Brazilian Catholic bishop (born 1959)

Ilson de Jesus Montanari (born 18 July 1959) is a Brazilian prelate of the Catholic Church who has been secretary of the Congregation for Bishops since 12 October 2013 and Vice Camerlengo of the Holy Roman Church since 1 May 2020.

== Biography ==
Montanari was born in Sertãozinho, São Paulo state inside the territory of the archdiocese of Ribeirão Preto. He attended elementary school from 1965 to 1969 in Sertãozinho. He went on to study law and economics at the University of Ribeirão Preto. Montanari obtained a BA in Philosophy from the Centre for Studies of the archdiocese of Ribeirão Preto.

He studied at the diocesan seminary from 1982 to 1985. He was sent to Rome where he obtained a bachelor's degree in theology from the Pontifical Gregorian University from 1985 to 1988. While in Rome, he lived at the Pontifício Colégio Pio Brasileiro. He was ordained a priest for the Roman Catholic Archdiocese of Ribeirão Preto on 18 August 1989.

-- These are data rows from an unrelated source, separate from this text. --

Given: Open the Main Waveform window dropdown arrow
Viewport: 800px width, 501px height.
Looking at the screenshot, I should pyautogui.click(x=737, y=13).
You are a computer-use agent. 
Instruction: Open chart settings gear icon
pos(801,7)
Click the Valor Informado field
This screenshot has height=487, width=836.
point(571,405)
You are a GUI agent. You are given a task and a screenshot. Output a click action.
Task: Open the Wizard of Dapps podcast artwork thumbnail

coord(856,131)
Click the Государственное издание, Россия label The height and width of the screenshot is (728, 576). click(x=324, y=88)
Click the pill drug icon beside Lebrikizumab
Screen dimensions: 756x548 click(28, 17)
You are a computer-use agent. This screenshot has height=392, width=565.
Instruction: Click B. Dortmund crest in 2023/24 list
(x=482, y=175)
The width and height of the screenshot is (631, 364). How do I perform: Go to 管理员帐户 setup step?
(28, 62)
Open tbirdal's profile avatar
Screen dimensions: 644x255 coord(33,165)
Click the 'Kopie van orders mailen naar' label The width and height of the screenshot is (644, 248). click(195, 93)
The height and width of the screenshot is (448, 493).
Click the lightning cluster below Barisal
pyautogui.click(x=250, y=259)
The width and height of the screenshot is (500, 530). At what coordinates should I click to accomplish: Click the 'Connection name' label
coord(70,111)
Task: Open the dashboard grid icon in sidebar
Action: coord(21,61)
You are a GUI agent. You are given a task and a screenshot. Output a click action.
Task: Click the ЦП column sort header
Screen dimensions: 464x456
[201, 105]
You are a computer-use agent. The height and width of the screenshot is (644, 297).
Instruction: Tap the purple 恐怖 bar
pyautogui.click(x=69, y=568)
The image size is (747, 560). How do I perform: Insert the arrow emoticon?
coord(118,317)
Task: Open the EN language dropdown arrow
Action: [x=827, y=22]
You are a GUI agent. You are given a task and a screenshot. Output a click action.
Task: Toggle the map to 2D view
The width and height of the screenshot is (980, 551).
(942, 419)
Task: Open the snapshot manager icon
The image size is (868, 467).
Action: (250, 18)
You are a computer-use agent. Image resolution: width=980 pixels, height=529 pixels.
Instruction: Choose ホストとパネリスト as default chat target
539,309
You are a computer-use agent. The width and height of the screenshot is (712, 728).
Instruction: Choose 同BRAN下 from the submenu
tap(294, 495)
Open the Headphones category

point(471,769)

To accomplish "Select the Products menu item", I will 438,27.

After his ordination he was appointed pastor and a year later was professor of theology in Ribeirão Preto and at the same time the seminary of Uberaba until 1994. From 1990 until 2001 he was a member of the priests council and the diocesan college of consultors. He held the posts of chancellor and pastoral co-ordinator from 1993 until 2002.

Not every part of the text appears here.